The Wordsmithy has been established for just over ten years now, so it’s particularly satisfying to be able to pass on some of the skills and experience we’ve accrued. Over the last decade we’ve built up a toolkit of resources, approaches and expert techniques to keep us on top of our game. We pick and choose from these to offer tailored coaching and support to clients, one-to-one.

I recently coached a delegate who commented that simply taking a morning out to sit and discuss the theory and practice of her writing was invaluable. It would have inevitably been squeezed out without a booked session in the diary. Discussing the requirements of her job and identifying the audiences she addresses set up the context for the hard skills transfer that followed.

I left her with a toolkit of approaches which we’d discussed, a list of ideas for communications she could initiate, some detailed notes about a couple of particular briefings she needed to construct and the promise of follow-up by phone, including direct feedback on some written work she was producing in the next few days. We plan to meet again in three months to review progress and focus in on a couple of specific skills and tasks which she will choose. She also has the option to initiate a working meeting if she wants to develop a written deliverable hands-on with me.

These coaching sessions can be as much about building up delegate confidence as teaching completely new skills. Reinforcing the things people already do well gives them the impetus they need to make changes and innovate. Often there’s a strong skill base to build on, and it’s motivating for individuals to see that focusing on just a few identified areas for improvement will make a big difference to the quality of their writing – and their productivity too.

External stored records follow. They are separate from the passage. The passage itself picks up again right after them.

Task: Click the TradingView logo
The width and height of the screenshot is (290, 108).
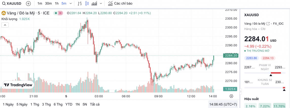Action: pos(18,85)
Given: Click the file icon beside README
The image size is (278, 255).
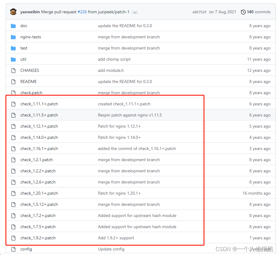Looking at the screenshot, I should 13,81.
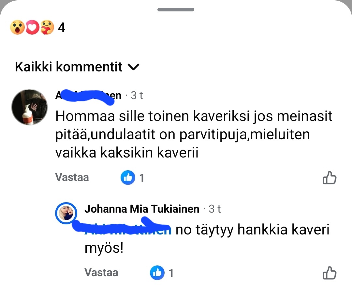View blue like reaction on first comment

point(128,178)
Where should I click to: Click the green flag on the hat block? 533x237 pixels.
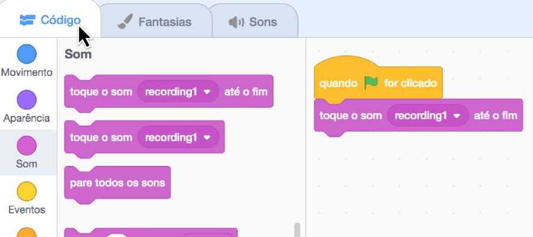point(371,83)
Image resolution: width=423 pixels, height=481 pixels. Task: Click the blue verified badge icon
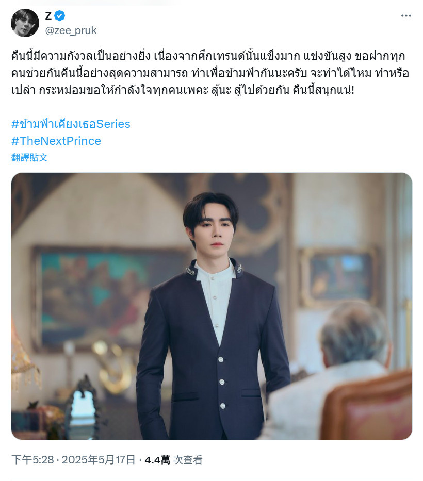[x=59, y=15]
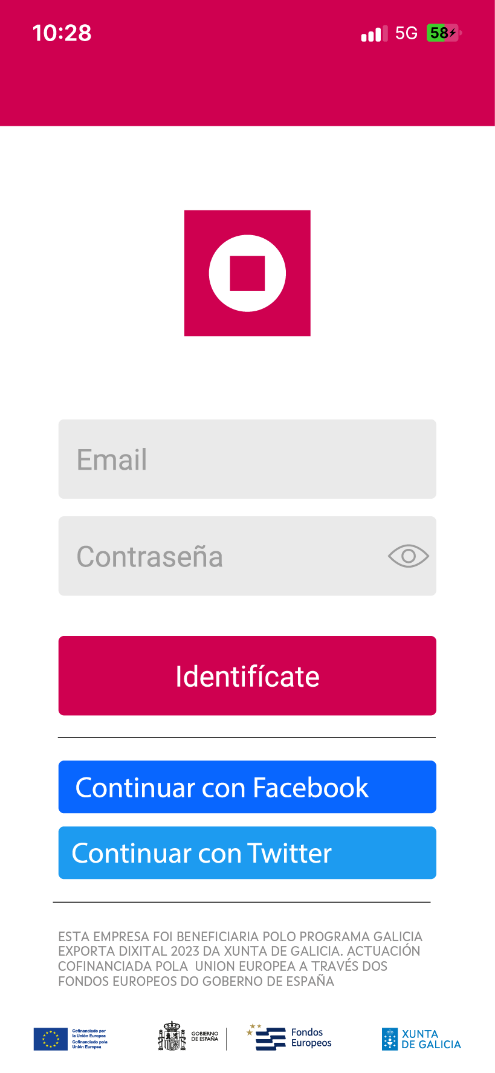Click the European Union flag logo
The height and width of the screenshot is (1073, 495).
pyautogui.click(x=51, y=1039)
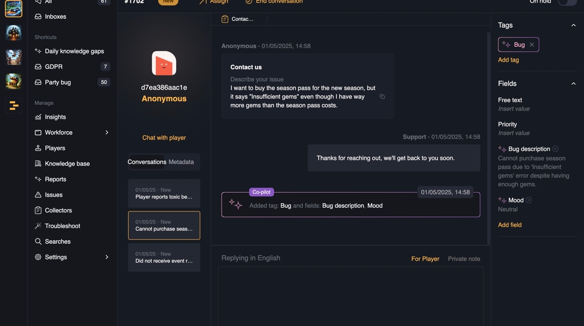Screen dimensions: 584x326
Task: Open the Players person icon
Action: [x=38, y=148]

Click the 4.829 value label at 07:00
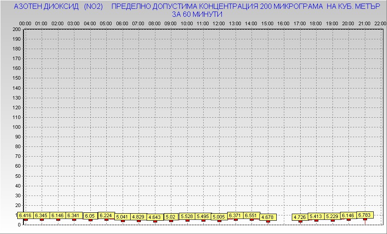pos(138,217)
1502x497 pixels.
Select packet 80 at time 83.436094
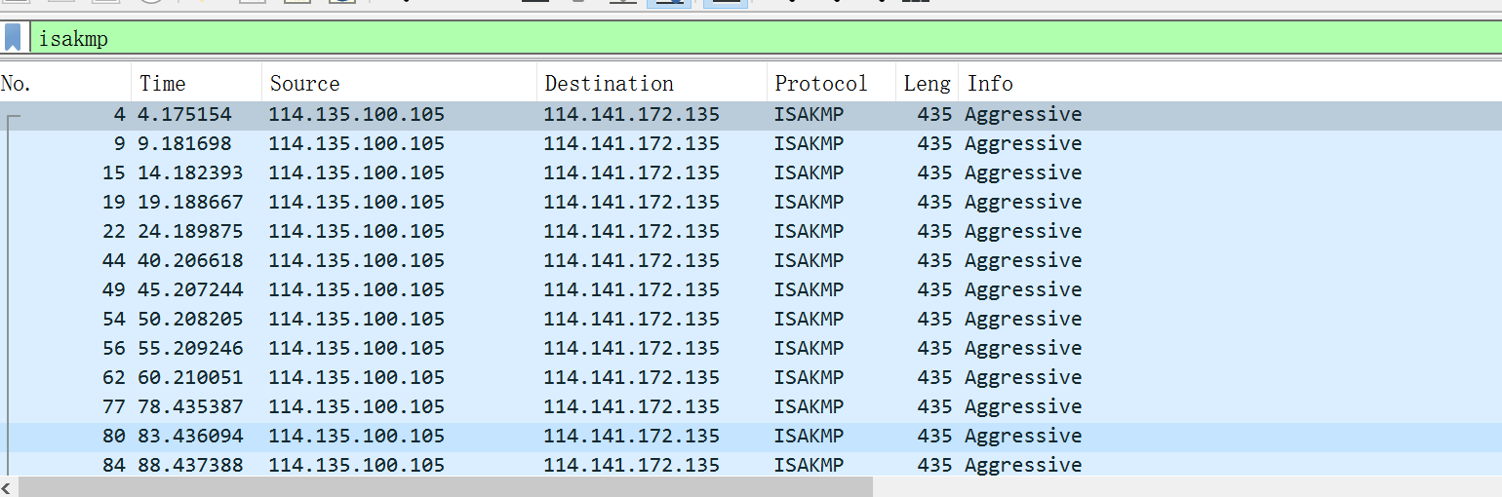[x=390, y=437]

Here’s a tool that some of the people we’ve coached have found useful. It’s called the Gunning Fog Index and it measures how easy your writing is to understand.¬†Short sentences written in plain English achieve a better score than long sentences written in complicated language.
The ideal score is 7 or 8. Anything above 12 is too hard for most people to read. How clear do you think your writing is? Run it through the fog index next time you’re writing an email or briefing and find out!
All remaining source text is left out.